Into the Fire: The Lost Daughter review – a staggering, mesmerising true-crime tale

When Cathy Terkanian learned that the daughter she was persuaded to place up for adoption had gone missing, she knew the police would never bother to find her. So she did it herself

I feel like it’s been quite a while – 10, maybe even 20 minutes? – since Netflix’s last addition to the true crime genre (AKA an anthology of male violence against women and girls), but Into the Fire: The Lost Daughter is worth the wait, in the strange and twisted way of these voyeuristic endeavours anyway.

It is the story of Cathy Terkanian’s search for her adopted daughter Alexis (renamed Aundria by her new parents, Brenda and Dennis Bowman).
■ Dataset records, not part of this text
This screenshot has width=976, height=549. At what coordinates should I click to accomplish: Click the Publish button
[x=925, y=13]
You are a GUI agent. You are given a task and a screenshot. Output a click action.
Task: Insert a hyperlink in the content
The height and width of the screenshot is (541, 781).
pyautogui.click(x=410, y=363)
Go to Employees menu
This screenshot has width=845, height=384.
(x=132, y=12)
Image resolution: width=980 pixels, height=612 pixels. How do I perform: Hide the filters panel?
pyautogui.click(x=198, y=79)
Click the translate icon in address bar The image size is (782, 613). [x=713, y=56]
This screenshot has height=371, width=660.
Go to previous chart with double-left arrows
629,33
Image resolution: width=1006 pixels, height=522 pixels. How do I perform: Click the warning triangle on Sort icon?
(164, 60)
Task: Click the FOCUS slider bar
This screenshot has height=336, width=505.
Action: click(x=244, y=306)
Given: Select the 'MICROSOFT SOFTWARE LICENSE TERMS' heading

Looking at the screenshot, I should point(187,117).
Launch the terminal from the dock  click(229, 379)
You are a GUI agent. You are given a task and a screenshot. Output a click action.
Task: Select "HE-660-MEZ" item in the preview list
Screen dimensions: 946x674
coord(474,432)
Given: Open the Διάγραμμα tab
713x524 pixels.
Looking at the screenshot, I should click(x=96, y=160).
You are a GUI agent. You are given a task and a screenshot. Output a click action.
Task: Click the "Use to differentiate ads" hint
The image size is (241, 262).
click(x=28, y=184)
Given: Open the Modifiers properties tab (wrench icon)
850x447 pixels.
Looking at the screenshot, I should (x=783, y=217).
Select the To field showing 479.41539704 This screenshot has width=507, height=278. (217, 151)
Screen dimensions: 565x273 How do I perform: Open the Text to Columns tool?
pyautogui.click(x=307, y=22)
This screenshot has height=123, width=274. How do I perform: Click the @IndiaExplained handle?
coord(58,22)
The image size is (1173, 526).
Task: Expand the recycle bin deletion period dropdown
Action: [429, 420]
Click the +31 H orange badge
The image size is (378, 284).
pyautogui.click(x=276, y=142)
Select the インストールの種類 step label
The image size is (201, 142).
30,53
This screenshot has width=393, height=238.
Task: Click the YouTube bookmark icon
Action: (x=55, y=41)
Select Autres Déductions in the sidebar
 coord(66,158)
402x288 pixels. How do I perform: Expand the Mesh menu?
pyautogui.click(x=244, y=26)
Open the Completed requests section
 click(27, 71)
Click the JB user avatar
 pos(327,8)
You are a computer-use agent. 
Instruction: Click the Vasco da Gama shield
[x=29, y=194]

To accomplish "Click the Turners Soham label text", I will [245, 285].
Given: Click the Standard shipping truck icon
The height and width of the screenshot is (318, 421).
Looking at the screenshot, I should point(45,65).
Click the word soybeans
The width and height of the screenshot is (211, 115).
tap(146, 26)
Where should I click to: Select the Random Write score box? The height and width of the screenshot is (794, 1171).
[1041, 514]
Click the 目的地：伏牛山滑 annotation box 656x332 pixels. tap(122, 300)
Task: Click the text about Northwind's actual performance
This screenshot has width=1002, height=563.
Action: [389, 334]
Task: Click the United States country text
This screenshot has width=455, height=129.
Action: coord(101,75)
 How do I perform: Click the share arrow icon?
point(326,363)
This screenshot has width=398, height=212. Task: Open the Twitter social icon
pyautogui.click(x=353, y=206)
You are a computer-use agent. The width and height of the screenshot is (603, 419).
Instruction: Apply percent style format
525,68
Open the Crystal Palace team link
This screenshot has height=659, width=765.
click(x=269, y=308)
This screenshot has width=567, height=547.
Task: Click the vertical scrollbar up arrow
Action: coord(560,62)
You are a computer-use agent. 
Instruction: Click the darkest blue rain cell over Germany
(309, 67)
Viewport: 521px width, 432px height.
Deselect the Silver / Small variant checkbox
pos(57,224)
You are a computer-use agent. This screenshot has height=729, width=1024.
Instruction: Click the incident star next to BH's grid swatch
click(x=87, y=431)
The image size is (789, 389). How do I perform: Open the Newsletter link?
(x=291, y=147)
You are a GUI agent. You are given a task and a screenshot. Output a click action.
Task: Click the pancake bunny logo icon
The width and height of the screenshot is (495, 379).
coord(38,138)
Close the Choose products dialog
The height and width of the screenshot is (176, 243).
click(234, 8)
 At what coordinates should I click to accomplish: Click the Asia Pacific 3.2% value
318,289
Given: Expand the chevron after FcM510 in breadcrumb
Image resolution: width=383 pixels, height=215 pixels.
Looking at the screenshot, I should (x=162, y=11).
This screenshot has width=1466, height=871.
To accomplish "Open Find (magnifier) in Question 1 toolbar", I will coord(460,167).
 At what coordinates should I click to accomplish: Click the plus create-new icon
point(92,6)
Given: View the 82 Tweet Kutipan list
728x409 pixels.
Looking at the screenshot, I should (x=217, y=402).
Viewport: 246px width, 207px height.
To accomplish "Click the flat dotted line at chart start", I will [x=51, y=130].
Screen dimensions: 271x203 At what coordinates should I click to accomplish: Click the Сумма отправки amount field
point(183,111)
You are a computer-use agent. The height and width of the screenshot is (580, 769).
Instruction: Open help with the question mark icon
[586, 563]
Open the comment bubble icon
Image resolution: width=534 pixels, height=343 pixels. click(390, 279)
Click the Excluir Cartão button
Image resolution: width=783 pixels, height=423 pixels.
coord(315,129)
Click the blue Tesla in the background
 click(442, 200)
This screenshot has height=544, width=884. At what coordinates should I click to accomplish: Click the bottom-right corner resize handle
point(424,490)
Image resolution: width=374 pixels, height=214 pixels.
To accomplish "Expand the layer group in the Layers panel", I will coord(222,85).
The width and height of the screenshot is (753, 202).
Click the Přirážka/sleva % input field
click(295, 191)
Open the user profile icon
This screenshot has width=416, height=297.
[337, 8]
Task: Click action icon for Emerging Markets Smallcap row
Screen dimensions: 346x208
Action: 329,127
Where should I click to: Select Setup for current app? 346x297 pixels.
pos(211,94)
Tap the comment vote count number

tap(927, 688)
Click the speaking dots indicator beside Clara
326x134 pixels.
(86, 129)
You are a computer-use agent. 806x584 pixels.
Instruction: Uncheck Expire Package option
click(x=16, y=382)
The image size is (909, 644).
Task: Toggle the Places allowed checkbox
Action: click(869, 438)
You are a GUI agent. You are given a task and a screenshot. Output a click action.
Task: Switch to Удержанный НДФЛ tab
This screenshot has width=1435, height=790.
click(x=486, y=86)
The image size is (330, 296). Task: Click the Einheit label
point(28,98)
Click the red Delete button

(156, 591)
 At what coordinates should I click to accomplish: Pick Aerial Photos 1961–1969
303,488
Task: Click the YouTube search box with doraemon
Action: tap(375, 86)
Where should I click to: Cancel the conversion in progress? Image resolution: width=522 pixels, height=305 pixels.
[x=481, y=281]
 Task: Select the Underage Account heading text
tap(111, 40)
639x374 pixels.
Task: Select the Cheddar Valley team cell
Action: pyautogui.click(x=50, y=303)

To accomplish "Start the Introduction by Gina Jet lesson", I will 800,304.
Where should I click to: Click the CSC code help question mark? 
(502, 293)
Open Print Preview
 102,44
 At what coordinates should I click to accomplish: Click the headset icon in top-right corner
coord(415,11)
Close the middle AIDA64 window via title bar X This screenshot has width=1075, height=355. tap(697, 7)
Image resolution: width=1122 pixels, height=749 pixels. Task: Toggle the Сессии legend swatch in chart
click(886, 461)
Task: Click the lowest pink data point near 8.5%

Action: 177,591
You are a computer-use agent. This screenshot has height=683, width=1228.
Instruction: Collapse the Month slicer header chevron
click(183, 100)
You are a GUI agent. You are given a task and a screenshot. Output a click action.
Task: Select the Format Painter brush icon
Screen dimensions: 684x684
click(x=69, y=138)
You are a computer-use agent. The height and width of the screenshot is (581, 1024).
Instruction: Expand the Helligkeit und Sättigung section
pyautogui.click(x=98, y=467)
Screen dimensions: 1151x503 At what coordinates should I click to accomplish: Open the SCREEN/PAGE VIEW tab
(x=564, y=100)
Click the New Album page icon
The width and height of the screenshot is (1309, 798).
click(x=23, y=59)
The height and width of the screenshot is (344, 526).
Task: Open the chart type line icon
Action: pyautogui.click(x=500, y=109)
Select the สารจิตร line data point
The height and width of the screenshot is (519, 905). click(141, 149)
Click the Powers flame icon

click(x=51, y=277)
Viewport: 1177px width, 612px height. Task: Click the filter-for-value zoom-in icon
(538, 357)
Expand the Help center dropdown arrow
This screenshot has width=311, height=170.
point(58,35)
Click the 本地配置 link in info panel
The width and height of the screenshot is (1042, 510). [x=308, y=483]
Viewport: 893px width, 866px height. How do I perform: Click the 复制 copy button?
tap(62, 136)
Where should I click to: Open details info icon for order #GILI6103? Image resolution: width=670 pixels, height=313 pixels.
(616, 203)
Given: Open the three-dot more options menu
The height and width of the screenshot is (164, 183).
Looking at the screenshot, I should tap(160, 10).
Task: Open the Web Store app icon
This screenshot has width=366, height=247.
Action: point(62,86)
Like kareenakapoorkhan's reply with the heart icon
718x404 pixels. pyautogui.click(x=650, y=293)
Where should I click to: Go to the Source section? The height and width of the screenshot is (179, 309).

It began in 2010, when she got a letter asking if she could give a DNA sample to the police in case an unidentified woman’s brutalised body they had found was Aundria’s. That is how she discovered that the child she had been persuaded as a 16-year-old single mother to place up for adoption had run away from home in 1989 at the age of 14 and never been seen again. Cathy herself had been a runaway, from a violent mother. The police, she reasoned, were unlikely to have investigated properly (“They didn’t look for me – they wouldn’t look for her”). So, once the dead woman proved to be someone else’s daughter, she started her own search.